What you will do:
Copy each of the following records line for line, keeping the wording, numbers, and punctuation unchanged.

--- START Dataset records ---

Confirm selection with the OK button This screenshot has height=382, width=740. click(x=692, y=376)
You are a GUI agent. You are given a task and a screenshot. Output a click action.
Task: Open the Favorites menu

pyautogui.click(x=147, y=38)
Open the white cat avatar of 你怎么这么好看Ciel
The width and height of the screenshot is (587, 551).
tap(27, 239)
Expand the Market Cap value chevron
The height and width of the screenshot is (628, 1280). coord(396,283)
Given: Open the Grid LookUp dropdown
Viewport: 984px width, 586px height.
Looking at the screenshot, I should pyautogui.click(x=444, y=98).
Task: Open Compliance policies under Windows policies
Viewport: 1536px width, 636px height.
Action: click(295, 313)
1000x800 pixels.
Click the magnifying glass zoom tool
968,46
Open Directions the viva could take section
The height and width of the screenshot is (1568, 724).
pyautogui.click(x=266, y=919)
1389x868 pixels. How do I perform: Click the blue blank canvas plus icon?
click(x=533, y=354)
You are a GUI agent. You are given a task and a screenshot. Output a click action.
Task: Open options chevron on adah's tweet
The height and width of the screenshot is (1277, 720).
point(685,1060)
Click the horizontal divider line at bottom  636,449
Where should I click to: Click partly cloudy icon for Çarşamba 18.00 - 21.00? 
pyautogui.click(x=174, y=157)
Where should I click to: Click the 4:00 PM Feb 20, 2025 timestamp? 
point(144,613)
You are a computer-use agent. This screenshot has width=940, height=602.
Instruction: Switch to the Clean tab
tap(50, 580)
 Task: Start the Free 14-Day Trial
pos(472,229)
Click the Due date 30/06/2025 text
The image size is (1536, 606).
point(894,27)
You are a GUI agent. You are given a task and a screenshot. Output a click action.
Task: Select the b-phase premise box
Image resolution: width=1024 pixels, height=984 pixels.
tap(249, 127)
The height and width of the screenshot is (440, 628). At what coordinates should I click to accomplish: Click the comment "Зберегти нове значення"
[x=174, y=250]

--- END Dataset records ---

Output of the exercise:
Confirm selection with the OK button This screenshot has height=382, width=740. click(x=692, y=376)
You are a GUI agent. You are given a task and a screenshot. Output a click action.
Task: Open the Favorites menu

pyautogui.click(x=147, y=38)
Open the white cat avatar of 你怎么这么好看Ciel
The width and height of the screenshot is (587, 551).
tap(27, 239)
Expand the Market Cap value chevron
The height and width of the screenshot is (628, 1280). coord(396,283)
Given: Open the Grid LookUp dropdown
Viewport: 984px width, 586px height.
Looking at the screenshot, I should pyautogui.click(x=444, y=98).
Task: Open Compliance policies under Windows policies
Viewport: 1536px width, 636px height.
Action: click(295, 313)
1000x800 pixels.
Click the magnifying glass zoom tool
968,46
Open Directions the viva could take section
The height and width of the screenshot is (1568, 724).
pyautogui.click(x=266, y=919)
1389x868 pixels. How do I perform: Click the blue blank canvas plus icon?
click(x=533, y=354)
You are a GUI agent. You are given a task and a screenshot. Output a click action.
Task: Open options chevron on adah's tweet
The height and width of the screenshot is (1277, 720).
point(685,1060)
Click the horizontal divider line at bottom  636,449
Where should I click to: Click partly cloudy icon for Çarşamba 18.00 - 21.00? 
pyautogui.click(x=174, y=157)
Where should I click to: Click the 4:00 PM Feb 20, 2025 timestamp? 
point(144,613)
You are a computer-use agent. This screenshot has width=940, height=602.
Instruction: Switch to the Clean tab
tap(50, 580)
 Task: Start the Free 14-Day Trial
pos(472,229)
Click the Due date 30/06/2025 text
The image size is (1536, 606).
point(894,27)
You are a GUI agent. You are given a task and a screenshot. Output a click action.
Task: Select the b-phase premise box
Image resolution: width=1024 pixels, height=984 pixels.
tap(249, 127)
The height and width of the screenshot is (440, 628). At what coordinates should I click to accomplish: Click the comment "Зберегти нове значення"
[x=174, y=250]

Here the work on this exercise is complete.